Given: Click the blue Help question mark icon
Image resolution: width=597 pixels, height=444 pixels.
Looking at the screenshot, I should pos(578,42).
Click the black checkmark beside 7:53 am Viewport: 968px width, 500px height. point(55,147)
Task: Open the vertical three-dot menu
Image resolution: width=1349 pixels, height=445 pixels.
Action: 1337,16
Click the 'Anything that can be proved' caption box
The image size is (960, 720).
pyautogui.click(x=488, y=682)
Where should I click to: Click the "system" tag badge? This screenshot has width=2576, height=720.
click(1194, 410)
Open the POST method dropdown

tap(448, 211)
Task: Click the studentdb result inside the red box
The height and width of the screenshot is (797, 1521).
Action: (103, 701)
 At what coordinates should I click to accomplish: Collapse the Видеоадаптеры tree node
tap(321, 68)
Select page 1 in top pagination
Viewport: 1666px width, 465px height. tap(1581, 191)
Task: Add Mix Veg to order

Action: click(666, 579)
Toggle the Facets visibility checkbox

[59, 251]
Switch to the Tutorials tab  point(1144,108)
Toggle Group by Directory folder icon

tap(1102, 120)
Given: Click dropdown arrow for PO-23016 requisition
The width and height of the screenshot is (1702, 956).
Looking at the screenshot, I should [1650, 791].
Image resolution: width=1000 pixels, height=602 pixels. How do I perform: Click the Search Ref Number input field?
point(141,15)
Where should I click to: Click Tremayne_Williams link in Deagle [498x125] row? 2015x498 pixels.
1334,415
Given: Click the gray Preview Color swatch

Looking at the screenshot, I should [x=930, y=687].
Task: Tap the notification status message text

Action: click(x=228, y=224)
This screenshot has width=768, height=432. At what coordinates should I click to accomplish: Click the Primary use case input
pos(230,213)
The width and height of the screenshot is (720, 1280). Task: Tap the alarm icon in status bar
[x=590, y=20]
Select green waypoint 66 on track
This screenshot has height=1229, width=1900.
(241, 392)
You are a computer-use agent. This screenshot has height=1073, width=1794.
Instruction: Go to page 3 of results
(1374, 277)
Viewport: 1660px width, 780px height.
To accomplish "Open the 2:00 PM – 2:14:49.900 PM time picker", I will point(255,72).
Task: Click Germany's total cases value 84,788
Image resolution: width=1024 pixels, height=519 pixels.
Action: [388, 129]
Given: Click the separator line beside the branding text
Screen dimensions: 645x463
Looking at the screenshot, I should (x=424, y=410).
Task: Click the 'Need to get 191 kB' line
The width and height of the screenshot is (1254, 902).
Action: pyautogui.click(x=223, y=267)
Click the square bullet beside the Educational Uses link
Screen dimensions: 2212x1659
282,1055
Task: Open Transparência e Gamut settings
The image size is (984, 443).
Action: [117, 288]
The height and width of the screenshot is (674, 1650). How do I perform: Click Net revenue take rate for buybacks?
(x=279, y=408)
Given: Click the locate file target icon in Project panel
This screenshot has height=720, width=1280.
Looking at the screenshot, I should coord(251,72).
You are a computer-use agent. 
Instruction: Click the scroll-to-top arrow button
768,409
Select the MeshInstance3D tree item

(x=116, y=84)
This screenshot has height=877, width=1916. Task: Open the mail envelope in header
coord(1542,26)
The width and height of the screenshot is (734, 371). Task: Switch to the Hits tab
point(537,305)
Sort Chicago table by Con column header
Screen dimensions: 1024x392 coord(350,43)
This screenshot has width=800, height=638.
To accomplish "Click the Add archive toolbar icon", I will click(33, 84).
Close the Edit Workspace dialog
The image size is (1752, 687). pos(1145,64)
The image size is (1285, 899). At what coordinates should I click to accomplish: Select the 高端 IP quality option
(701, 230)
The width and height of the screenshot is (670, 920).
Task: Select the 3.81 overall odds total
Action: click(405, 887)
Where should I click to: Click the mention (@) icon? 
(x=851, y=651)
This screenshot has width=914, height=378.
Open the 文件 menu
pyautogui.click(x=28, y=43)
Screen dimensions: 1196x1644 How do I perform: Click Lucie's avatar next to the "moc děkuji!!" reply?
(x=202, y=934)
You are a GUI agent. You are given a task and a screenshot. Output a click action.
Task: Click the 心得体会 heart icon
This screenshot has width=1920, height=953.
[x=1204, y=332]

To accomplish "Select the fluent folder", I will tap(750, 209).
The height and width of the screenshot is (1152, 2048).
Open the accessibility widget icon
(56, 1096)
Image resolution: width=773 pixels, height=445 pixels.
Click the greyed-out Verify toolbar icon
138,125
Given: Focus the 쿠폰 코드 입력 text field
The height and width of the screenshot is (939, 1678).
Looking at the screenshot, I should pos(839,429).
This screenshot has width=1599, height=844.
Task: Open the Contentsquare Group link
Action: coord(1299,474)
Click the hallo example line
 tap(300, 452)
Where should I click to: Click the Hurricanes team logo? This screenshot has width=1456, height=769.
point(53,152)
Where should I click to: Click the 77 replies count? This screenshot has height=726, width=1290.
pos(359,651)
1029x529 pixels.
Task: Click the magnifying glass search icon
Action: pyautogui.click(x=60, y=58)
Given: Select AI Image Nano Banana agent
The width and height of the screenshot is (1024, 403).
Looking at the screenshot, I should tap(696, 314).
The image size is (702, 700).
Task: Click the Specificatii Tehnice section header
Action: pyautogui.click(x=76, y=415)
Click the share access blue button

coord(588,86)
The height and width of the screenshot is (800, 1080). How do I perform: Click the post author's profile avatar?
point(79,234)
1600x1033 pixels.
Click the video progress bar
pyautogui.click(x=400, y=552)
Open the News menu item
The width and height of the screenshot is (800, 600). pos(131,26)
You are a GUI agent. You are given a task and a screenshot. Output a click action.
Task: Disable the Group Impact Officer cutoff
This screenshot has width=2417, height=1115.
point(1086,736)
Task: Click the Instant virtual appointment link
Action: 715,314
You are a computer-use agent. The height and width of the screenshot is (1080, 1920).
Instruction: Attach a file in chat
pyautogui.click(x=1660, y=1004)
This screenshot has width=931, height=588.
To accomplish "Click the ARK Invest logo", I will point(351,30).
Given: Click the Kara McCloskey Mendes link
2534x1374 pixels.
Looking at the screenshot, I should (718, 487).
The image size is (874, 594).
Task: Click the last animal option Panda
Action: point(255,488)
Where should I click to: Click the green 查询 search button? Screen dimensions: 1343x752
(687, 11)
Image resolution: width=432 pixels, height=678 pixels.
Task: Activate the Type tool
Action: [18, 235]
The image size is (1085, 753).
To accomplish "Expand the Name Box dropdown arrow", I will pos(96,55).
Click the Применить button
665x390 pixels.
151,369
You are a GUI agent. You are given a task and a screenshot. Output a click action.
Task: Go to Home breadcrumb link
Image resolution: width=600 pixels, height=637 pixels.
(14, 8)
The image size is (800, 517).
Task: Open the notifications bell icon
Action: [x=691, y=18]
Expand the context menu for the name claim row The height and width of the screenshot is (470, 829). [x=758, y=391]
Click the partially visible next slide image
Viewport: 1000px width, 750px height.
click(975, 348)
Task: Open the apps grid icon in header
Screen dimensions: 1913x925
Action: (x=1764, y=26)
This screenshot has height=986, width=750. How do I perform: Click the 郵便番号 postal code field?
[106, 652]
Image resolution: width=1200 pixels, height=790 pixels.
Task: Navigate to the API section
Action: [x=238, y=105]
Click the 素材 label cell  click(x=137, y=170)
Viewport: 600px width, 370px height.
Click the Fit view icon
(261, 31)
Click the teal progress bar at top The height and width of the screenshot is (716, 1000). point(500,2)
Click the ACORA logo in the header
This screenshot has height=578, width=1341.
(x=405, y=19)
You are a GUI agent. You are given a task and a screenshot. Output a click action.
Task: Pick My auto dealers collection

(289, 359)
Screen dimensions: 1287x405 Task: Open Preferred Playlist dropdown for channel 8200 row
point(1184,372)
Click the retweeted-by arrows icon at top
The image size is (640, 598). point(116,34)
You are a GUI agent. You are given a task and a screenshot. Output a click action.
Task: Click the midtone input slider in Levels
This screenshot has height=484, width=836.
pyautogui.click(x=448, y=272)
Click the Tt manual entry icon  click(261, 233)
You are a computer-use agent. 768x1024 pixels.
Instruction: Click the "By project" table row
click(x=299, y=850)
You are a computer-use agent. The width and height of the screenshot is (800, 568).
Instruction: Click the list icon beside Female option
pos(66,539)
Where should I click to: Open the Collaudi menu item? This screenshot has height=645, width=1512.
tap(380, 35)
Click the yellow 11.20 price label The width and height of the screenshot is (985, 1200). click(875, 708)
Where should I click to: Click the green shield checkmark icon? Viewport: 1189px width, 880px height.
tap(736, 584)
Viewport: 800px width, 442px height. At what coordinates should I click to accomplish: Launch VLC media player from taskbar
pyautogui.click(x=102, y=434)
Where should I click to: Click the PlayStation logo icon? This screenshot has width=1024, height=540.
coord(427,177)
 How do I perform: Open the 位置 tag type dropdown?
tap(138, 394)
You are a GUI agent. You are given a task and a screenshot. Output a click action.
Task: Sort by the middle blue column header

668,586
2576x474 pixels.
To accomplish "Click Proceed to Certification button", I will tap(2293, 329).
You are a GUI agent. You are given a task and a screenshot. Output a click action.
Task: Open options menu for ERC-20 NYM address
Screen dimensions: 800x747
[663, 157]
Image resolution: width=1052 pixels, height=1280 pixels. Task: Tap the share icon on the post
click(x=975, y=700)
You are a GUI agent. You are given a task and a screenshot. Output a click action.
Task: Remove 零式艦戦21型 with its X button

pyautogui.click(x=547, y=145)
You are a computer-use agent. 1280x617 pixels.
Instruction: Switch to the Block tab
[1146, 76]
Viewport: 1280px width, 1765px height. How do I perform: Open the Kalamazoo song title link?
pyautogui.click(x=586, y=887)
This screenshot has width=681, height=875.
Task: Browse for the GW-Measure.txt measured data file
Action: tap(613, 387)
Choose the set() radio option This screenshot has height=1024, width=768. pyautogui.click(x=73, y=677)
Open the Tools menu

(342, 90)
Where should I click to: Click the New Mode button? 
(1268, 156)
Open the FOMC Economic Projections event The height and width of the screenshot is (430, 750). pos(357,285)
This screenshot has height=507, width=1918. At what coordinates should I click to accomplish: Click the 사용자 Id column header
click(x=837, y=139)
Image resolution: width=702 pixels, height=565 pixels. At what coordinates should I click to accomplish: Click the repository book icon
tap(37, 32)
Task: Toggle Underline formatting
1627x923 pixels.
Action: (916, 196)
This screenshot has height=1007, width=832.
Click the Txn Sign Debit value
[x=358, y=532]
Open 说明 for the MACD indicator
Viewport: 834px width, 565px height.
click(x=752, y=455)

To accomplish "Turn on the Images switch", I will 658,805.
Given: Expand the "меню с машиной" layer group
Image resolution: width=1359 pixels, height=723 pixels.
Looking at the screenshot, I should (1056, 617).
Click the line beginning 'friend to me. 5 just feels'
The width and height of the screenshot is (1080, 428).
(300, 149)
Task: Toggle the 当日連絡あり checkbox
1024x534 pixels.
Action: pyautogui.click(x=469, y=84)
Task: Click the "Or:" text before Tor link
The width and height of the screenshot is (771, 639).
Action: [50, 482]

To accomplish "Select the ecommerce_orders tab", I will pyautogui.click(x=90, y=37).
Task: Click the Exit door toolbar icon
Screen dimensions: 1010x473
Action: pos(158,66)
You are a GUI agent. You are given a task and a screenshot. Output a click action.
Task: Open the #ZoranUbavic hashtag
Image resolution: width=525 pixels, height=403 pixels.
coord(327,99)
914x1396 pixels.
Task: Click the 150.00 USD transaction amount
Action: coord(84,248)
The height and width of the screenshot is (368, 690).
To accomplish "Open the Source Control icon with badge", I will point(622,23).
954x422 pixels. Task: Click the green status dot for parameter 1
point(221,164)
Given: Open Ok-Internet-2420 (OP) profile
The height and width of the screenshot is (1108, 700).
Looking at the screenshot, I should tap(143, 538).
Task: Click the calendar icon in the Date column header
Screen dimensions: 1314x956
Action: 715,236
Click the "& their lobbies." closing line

- **PROBLEM TO SOLVE**:
The reply should consist solely of the lines above from the one that has "1024x534 pixels." through the one that has "The height and width of the screenshot is (368, 690).", reproduced exactly.

- **RESPONSE BOX**:
1024x534 pixels.
Action: pyautogui.click(x=469, y=84)
Task: Click the "Or:" text before Tor link
The width and height of the screenshot is (771, 639).
Action: [50, 482]

To accomplish "Select the ecommerce_orders tab", I will pyautogui.click(x=90, y=37).
Task: Click the Exit door toolbar icon
Screen dimensions: 1010x473
Action: pos(158,66)
You are a GUI agent. You are given a task and a screenshot. Output a click action.
Task: Open the #ZoranUbavic hashtag
Image resolution: width=525 pixels, height=403 pixels.
coord(327,99)
914x1396 pixels.
Task: Click the 150.00 USD transaction amount
Action: coord(84,248)
The height and width of the screenshot is (368, 690).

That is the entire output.